Welcome to September, which means slightly cooler weather, Johnny Appleseed, visits to the apple orchard, and amazing apple pies. For those of us who work in schools September also presents one of the most anticipated weeks of the school year: Parent-Teacher Conferences. It is well known that many parents and teachers communicate more consistently through e-mail, Twitter, and Facebook but the individual one on on conference is a sacred time in our year. Here are a few tips to help navigate your parent teacher conference, and help you leave feeling like you know everything about your child at school.
Be Prepared to Listen
Although fall conferences happen within the first quarter of the school year, your child’s teacher has gathered a lot of information and wants to share it with you. Teachers will share important progress indicators, these are usually not grades, to help you paint the picture of where your child stands within the same age and grade peer group.
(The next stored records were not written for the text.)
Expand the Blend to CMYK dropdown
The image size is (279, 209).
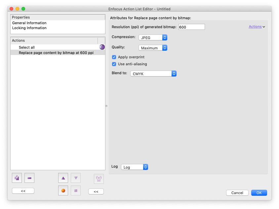153,74
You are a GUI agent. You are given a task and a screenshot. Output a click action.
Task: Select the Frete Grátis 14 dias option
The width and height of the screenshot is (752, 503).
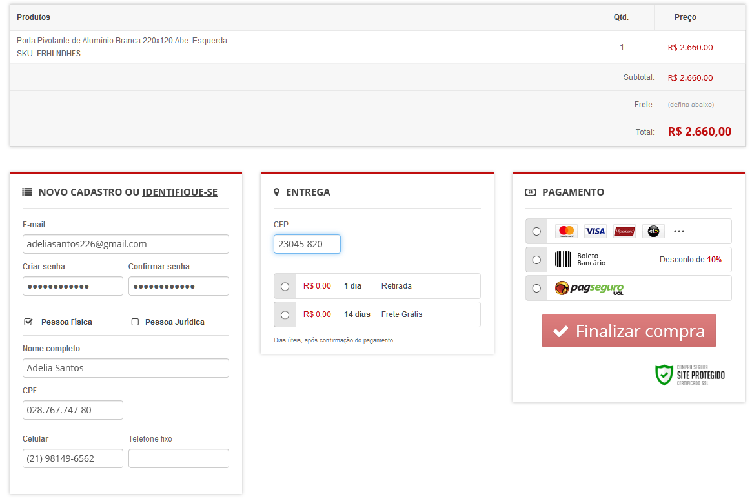tap(285, 314)
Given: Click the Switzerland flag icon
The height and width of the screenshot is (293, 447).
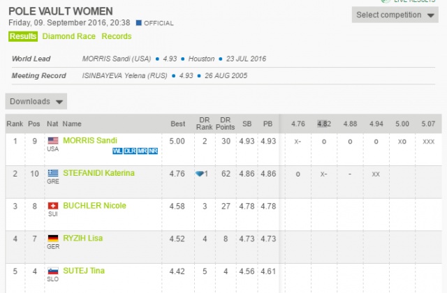Looking at the screenshot, I should click(52, 206).
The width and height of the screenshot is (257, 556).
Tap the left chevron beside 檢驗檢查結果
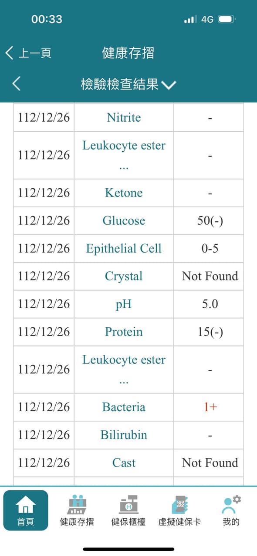(x=16, y=83)
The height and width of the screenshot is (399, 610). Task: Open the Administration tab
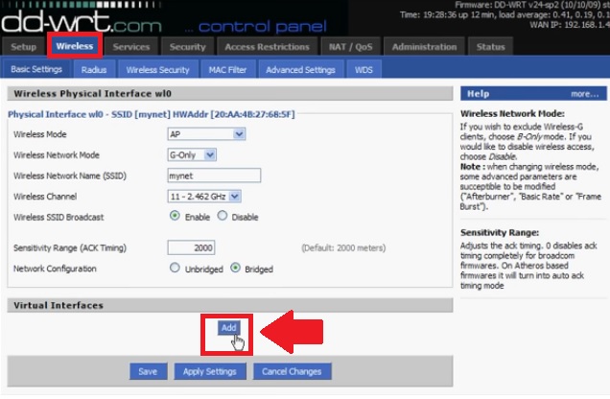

LISTEN! The progress indicators shared are many times more important than an actual grade. Take note to the expected performance for this time of year and where your child is performing. This is the type of data teachers use consistently to make decisions about learning experiences in the classroom. Sure, grades are important; however, unless you really understand what the grade represents there is little difference between an A or C. Many teachers will also share their insight on how your child is growing socially in the context of school.
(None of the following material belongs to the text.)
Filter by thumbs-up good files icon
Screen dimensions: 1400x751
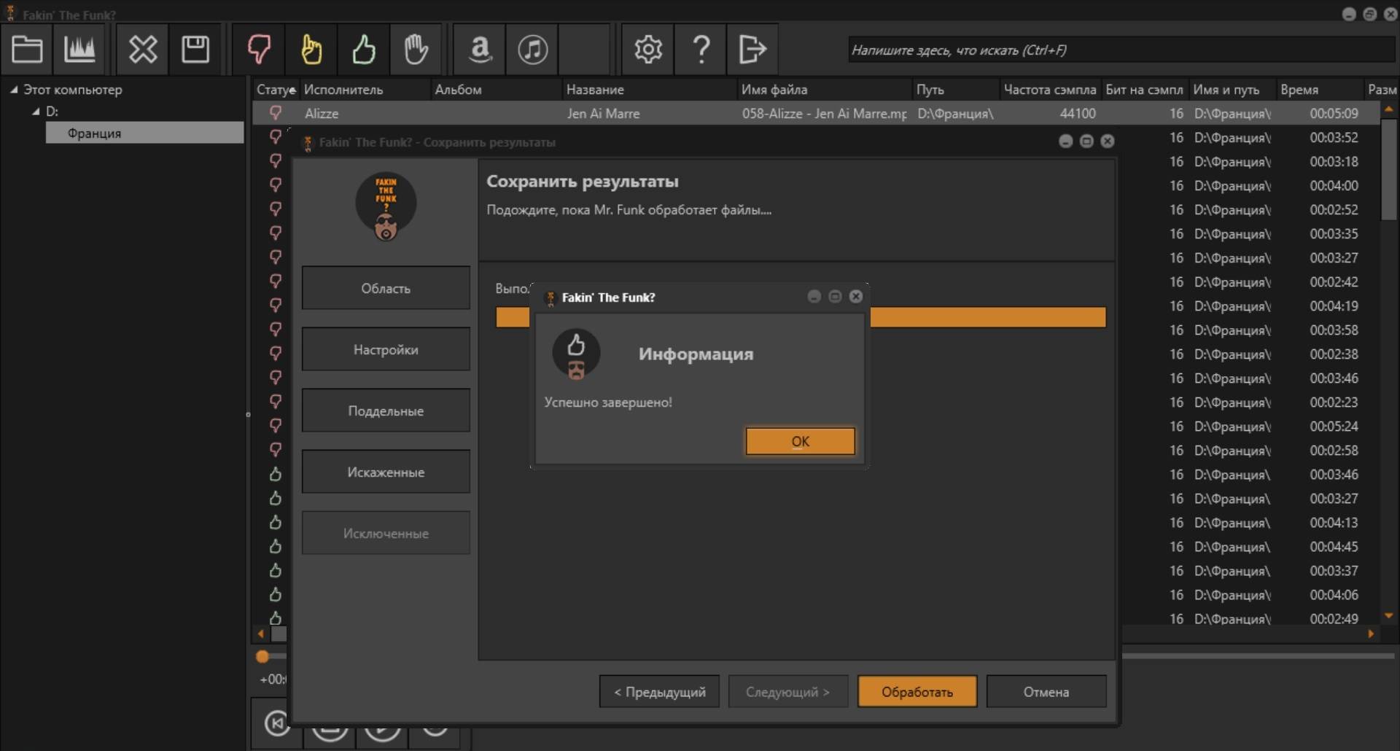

Be Prepared to Ask Questions
You are going to have questions, and your teacher wants to answer them. Most often we hear parents report they feel like there is never enough time to ask their questions. My son’s teacher sent home a request for questions prior to the conference so she can ensure there is enough time to talk about what is important to us. If you have specific questions, communicate them prior to the conference. This is a big tip – a teacher can tailor the conference to your needs if there is information you want to discuss. You can do this via e-mail, voicemail, or write a note. In our school we have 15 minutes per conference, and I know that isn’t adequate time. I plan to prioritize the questions I have to make sure we have an opportunity to talk about my biggest questions. The rest can follow up in an e-mail, a follow up phone call, or an additional time to meet if necessary. Remember, teachers are available to you all year long!
Thank Your Teacher
Being a classroom teacher shouldn’t be thankless job. No matter what your questions or concerns, be thankful. Showing genuine gratitude for the work teachers do every day should never taken for granted. A simple, “Thank you for all you do!” means so much to a teacher. They definitely deserve it!